A Jackdaw tries to win a beauty contest by using feathers from other birds. Lost when found out.

Babarius Translation (The Birds and The Jackdaw)
A contest in Heaven’s courts for beauty’s prize,
Bright Iris, who with the Gods’ tidings hies,
Proclaim’d to birds. The news soon spread to all,
And to himself each hoped the meed would fall.
Rose from a rock, that rarely goat had scaled,
A spring, whose clear wave ne’er in summer fail’d.
To it resorted all the feather’d race,
Intent on washing, each, its wings and face,
Shaking its wings, its plumage combing clean;
When, lo! a jackdaw to approach was seen,
A crow’s now-ancient son. From ev’ry plume
And each wet shoulder he made haste to assume
A stolen feather. Soon his various guise
In the Gods’ sight the eagle’s form outvies.
Him Jove, astonished, victor had declared,
Had not the swallow, Pallas-like, unbared
The cheating rogue, her feathers quick to claim;
“Pray,” said the daw, “expose me not to shame.”
To pluck him, next, the thrush and turtle-dove,
Tomb-haunting lark, and jay, together strove ;
The hawk, a-watch for birds not yet full grown,
Nay, all the birds. Thus was the jackdaw known.
My son, array thee in thy proper dress:
For borrow’d clothes will leave thee garmentless.
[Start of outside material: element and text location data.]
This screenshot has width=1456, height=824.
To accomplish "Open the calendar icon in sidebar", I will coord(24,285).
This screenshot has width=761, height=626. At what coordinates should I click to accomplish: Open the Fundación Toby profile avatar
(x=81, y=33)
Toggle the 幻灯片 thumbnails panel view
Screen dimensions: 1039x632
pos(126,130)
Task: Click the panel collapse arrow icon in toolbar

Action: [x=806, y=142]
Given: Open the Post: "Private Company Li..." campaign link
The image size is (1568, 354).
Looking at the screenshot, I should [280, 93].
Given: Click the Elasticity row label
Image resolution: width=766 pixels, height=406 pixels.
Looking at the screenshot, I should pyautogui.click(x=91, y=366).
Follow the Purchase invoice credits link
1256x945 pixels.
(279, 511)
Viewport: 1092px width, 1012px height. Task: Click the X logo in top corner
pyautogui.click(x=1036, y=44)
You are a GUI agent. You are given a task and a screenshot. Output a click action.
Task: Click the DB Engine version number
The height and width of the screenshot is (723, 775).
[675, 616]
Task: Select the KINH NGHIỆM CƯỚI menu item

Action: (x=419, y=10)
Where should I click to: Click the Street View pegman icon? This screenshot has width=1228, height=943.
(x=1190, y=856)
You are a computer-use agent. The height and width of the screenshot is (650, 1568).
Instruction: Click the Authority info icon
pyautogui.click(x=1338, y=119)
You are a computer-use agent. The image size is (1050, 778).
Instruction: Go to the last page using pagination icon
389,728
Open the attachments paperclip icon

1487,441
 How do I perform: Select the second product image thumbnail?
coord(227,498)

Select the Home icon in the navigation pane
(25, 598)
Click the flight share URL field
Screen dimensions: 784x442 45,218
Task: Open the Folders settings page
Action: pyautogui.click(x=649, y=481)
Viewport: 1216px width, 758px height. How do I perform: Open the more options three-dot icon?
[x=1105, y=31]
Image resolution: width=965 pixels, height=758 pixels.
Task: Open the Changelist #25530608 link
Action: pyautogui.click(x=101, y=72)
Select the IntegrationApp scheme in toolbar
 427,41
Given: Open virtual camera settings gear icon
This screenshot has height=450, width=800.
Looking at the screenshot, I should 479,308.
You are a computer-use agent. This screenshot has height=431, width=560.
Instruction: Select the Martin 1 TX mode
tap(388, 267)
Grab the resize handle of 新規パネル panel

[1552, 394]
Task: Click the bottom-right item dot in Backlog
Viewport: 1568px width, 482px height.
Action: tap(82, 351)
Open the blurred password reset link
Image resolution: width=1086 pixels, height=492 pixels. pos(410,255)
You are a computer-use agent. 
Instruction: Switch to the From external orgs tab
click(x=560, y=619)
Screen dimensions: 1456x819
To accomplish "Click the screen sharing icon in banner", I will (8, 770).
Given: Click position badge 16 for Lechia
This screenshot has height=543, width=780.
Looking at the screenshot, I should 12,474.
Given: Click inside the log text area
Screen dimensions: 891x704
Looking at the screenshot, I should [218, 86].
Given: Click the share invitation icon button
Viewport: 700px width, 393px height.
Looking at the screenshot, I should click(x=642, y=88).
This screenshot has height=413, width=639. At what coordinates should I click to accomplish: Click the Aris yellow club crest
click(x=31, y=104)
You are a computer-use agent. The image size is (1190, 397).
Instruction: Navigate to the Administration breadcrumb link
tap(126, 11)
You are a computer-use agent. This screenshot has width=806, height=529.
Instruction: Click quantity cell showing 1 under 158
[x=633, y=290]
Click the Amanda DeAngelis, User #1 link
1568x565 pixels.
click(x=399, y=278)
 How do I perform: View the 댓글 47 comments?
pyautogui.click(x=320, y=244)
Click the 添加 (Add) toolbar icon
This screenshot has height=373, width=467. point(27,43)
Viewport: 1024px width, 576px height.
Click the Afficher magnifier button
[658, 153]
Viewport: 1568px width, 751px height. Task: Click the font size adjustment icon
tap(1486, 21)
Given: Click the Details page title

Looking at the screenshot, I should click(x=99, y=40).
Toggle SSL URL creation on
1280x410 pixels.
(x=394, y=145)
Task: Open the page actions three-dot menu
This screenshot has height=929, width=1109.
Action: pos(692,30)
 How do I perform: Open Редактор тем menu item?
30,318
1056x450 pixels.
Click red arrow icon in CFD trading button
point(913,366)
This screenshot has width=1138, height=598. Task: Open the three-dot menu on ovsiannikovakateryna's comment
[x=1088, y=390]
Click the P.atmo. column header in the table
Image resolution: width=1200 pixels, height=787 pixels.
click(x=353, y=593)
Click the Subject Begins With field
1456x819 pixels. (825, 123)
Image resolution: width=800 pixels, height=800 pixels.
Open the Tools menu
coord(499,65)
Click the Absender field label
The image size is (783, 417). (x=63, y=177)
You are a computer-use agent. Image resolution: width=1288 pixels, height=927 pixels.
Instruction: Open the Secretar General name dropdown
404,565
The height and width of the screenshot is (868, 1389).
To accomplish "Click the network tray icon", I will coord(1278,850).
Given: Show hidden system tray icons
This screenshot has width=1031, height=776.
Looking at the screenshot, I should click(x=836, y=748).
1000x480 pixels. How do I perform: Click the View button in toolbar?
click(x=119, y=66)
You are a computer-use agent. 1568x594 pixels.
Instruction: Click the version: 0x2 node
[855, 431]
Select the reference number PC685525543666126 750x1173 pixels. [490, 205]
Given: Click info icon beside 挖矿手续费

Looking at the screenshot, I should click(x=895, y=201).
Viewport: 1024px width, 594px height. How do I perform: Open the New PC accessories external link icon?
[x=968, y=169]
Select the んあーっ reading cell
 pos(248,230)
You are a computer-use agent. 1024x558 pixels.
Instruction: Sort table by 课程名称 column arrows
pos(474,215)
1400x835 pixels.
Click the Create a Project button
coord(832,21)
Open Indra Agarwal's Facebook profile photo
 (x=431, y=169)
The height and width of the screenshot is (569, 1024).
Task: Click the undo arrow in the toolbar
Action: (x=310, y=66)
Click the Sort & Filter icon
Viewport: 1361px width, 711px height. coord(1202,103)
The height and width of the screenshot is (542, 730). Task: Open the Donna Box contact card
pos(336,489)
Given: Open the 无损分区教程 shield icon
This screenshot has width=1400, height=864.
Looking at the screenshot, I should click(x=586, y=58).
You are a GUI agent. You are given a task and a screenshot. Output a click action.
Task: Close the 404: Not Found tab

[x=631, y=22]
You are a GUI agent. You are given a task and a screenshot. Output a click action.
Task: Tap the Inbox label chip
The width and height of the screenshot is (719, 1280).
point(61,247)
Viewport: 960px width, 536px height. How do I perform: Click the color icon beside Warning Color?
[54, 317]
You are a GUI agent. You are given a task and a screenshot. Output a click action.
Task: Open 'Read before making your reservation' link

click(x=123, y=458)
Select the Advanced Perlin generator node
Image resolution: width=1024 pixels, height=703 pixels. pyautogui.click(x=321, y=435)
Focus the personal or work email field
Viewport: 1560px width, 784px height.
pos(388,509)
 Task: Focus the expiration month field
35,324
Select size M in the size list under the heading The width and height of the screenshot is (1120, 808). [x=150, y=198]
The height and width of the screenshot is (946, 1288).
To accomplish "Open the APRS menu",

How do you think an AI might simplify this fable? Here is one answer, and the illustration above was made from this simplification:
The gods announced a grand beauty contest for all the birds. To look their best, the birds bathed in a clear mountain spring and preened their feathers. A clever jackdaw saw bright feathers floating on the water and stuck to rocks. He secretly stole one from each bird and fastened them to himself. Shining with borrowed colors, he strutted before Zeus, who almost named him the winner. But the sharp-eyed swallow spotted her own feather and cried, “That rogue is wearing what isn’t his!” At once every bird swooped in, snatched back its plume, and left the jackdaw bare and ashamed.
Moral
Borrowed glory soon flies away. Be proud of your own feathers.